Looking to bring something fresh and competitive to your next team event? Here’s a fun way to run Slido alongside a presentation to create an interactive Jeopardy-style game.
This post walks you step by step through building the ultimate trivia showdown using Slido for Google Slides or Slido for PowerPoint.
The challenge
Standard multiple-choice trivia is great, but it’s predictable. For our team holiday party we wanted something more dynamic – a game where there was no way to be the best guesser.
That’s when the idea clicked: recreate a Jeopardy-style format using Slido open text polls and our Google Slides or PowerPoint integration.
The game
If you’re totally unfamiliar with the concept of Jeopardy but you’ve stumbled across this blog and you’re interested to try it out, here’s a summary of how the game works:
- Selection: A contestant selects a category and a specific dollar amount (e.g., “The Solar System for $400”)
- Clue presentation: The host reads the clue out loud
- Sample clue: “The largest planet in our solar system, known for its Great Red Spot.”
- Responding: The first contestant to buzz in (in our case, vote) must respond with the correct answer, phrased as a question
- Example response: “What is Jupiter?”
- If the answer is correct: The contestant earns the dollar amount and selects the next clue
- If the answer is incorrect: The amount is subtracted from their score and the remaining contestants can buzz in (start voting) for a chance to answer

Step 1: Build your game board
Start by designing a simple Jeopardy-style board in Google Slides or PowerPoint.

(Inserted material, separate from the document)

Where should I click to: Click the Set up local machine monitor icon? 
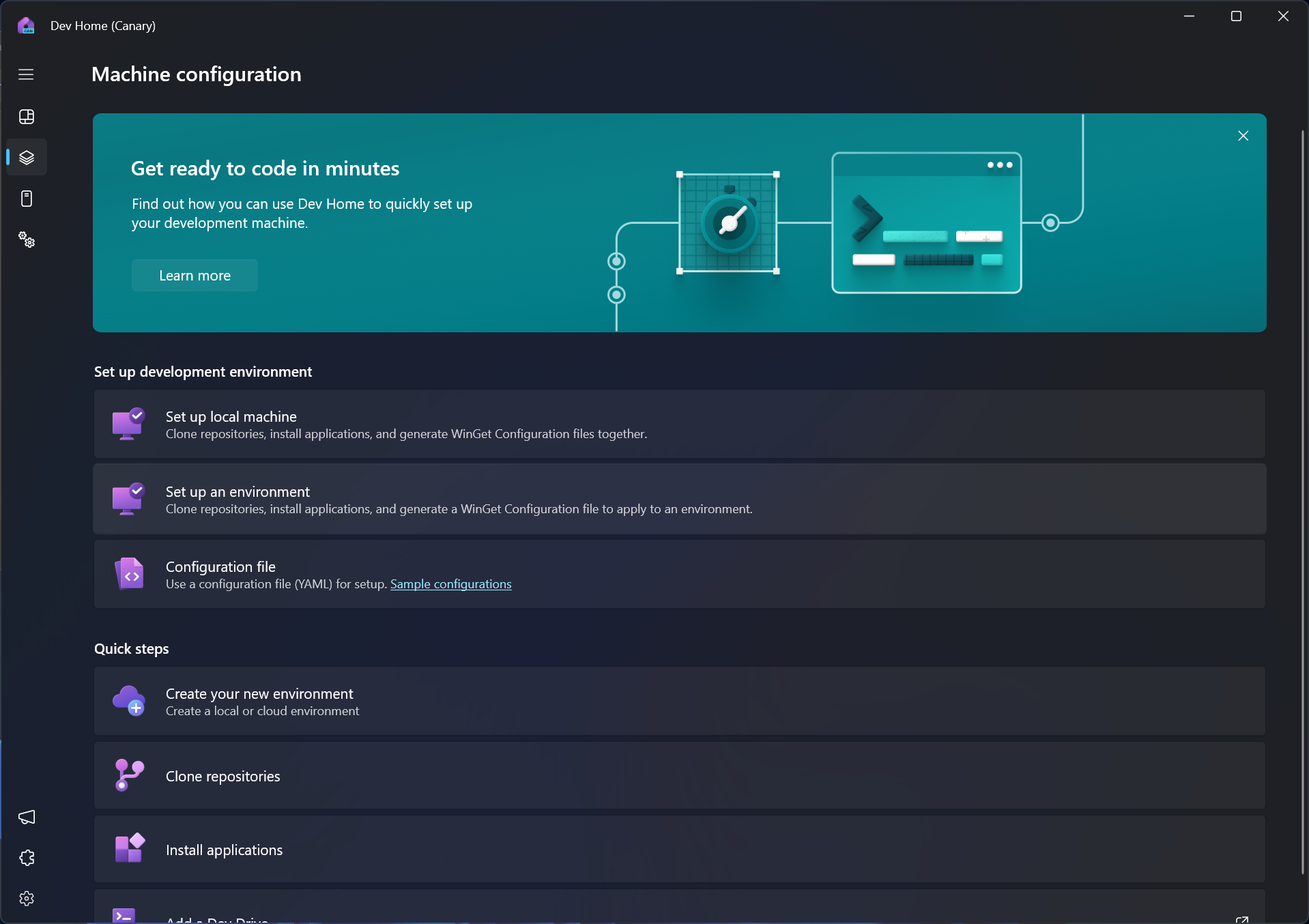pyautogui.click(x=129, y=423)
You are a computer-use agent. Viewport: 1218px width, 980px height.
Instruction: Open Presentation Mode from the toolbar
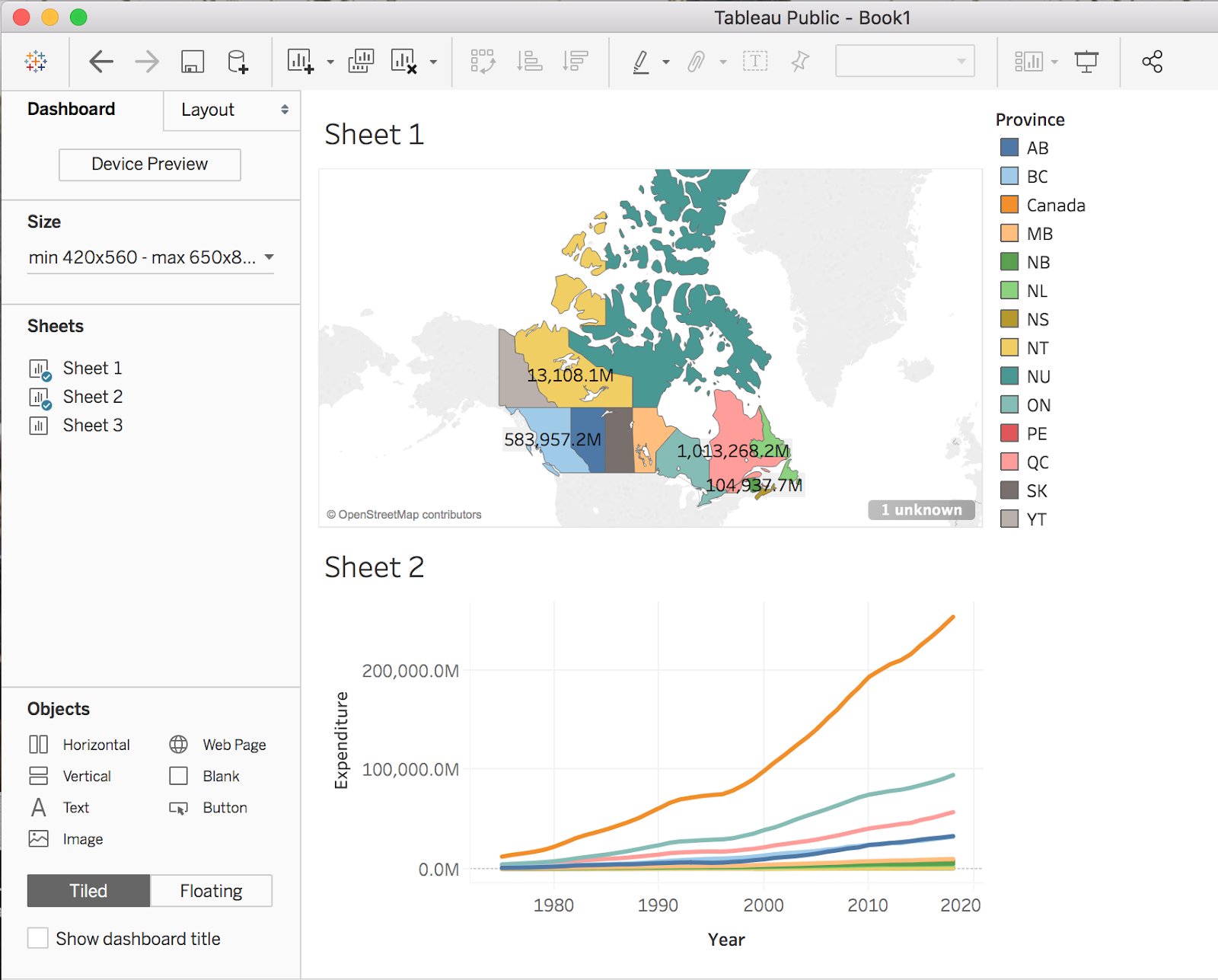[x=1087, y=61]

A single slide works well with a grid and big clickable areas, as you can see in the image above.
- Columns = Categories
- Rows = Point values
- Each tile will link to its matching Slido poll
Step 2: Create an open text poll for every clue
For each question (“clue”), create one open text poll in Slido.
Why open text?
- It shows responses live in your host interface
- You immediately see who answered correctly first (the bottom-most answer)
- It keeps things exciting and competitive
- It works perfectly for “fastest answer wins” games
After creating all of your polls, drop them into your Google Slides or PowerPoint deck through the Slido integration.
Step 3: Link each board tile to its matching poll
Google Slides or PowerPoint lets you hyperlink any shape or text directly to another slide:
- Insert all Slido polls into your deck
- Hyperlink each point value tile on the main board to the correct Slido poll slide
- Once you’ve linked all the text to the corresponding slides, duplicate the main board slide and place it after every poll, so you always return to the board
💡 Good to know: Google Slides and PowerPoint both automatically maintain the link targets even when slides move around.
This creates a smooth loop: Board → Poll → Back to Board.
Step 4: Running the game live
During the event you simply:
- Share your screen and present your deck
- Click the board tile that the players choose (this launches the Slido open text poll)
- Watch as answers roll in and as soon as you see the first correct one, reveal the results
- Award points manually

Step 5: Create a final round
Add a small “Final Round” or “End” button to your board and link it to one last open text poll, then:
- Players tell you their wager
- You click to reveal the final clue (open text poll)
- They type their answer in
Super simple, super effective.

What participants experience
If participating on their phones, contestants only see the active poll question and the text field to type the answer.
If you’re on a virtual meeting, it’s even more ideal to use our Slido for Webex, Zoom or Teams integrations, so no external device is required and participants can type their answers in the Slido sidebar.
You control the entire visual flow from your presentation and announce the leaderboard updates out loud. No tab switching for the audience, no extra setup, no confusion.
Final tips for success
- Use open text polls for real competition: It gives you speed, accuracy and the ability to crown whoever answered first
- Duplicate the game board slide generously: It makes navigation stress-free
- Keep questions short: You want people typing fast, not decoding long paragraphs
- Don’t overthink scoring: A simple notepad, tally or spreadsheet is enough
Ready to try it yourself?
The Jeopardy-style game in Slido turned out to be a hit. It was fast, loud, competitive and way more fun than a standard trivia round.
If you want to energize your next team event, try building your own version.